= REQUIREMENT =
Could you find every line in the entries below that holds the word "agent" and copy it?

RECORDS PROVIDED below:

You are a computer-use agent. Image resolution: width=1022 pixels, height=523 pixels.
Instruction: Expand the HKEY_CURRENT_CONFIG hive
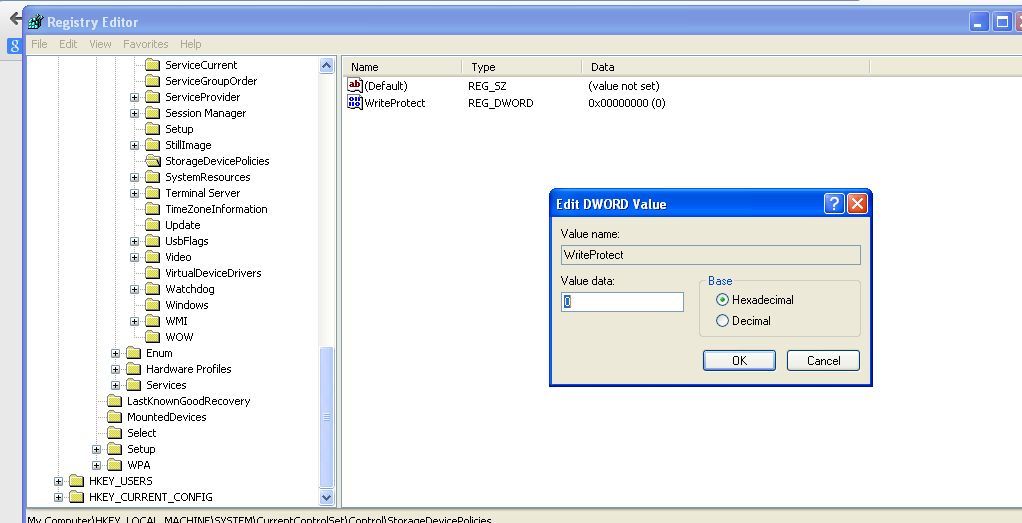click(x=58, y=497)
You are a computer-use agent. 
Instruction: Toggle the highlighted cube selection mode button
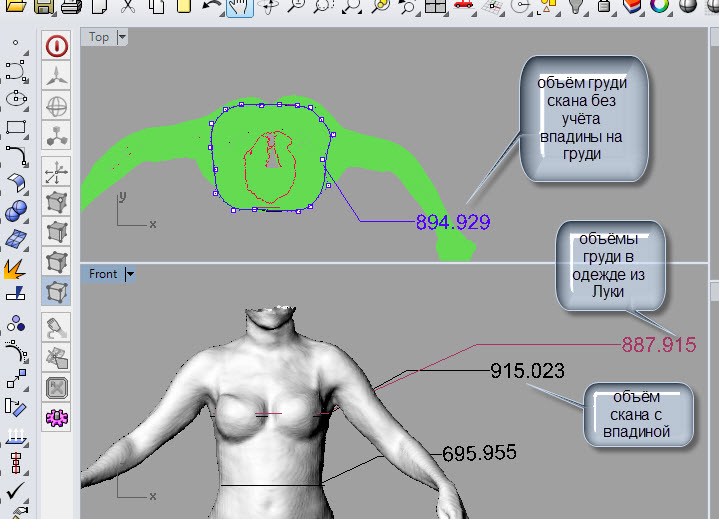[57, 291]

End of RECORDS PROVIDED.
RECORDS PROVIDED below:

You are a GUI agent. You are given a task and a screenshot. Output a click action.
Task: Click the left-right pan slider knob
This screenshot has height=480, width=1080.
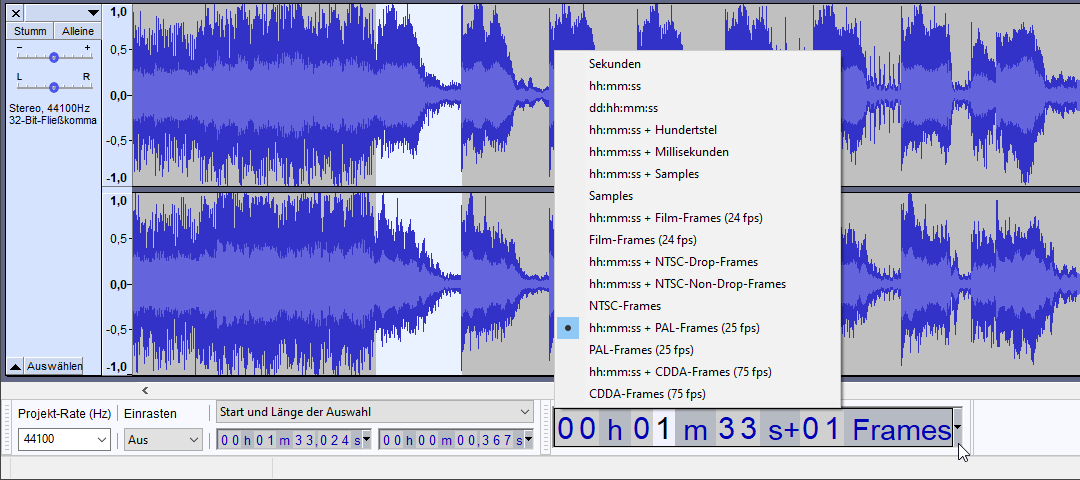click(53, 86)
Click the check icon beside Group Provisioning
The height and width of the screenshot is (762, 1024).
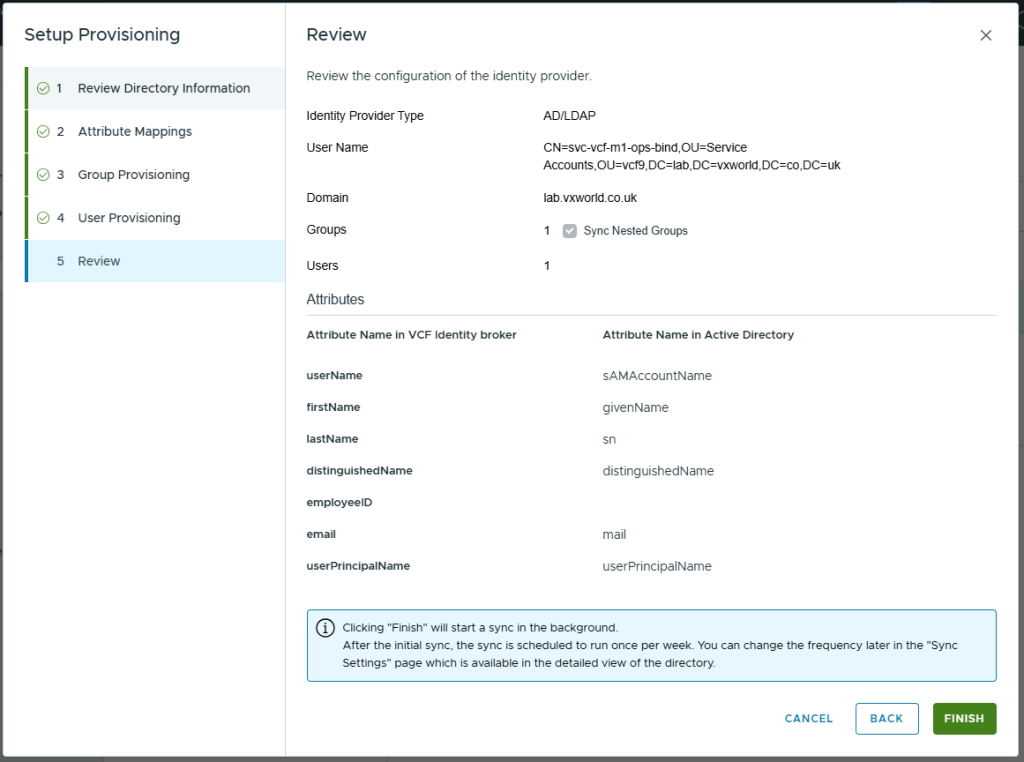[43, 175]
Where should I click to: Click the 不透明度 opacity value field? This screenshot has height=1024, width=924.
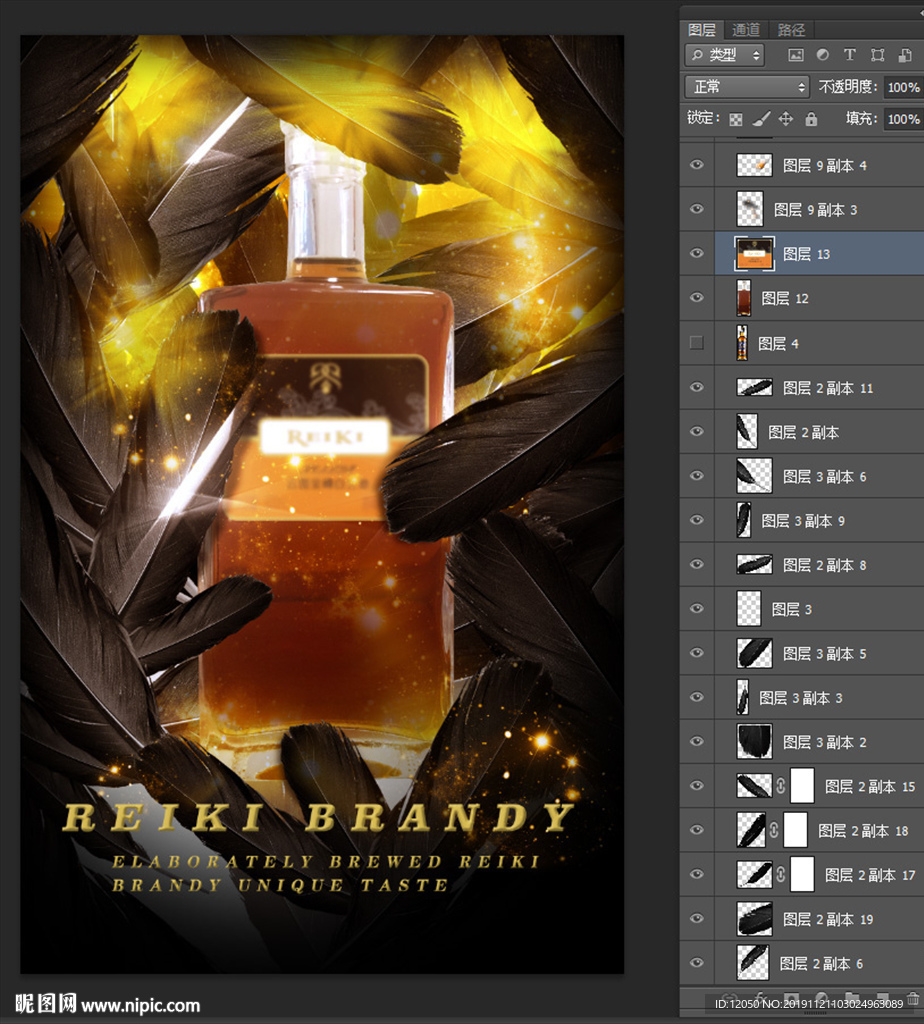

End of RECORDS PROVIDED.

= RESPONSE TO THE TASK =
You are a computer-use agent. Image resolution: width=1022 pixels, height=523 pixels.
You are a computer-use agent. 
You are a GUI agent. You are given a task and a screenshot. Output a click action.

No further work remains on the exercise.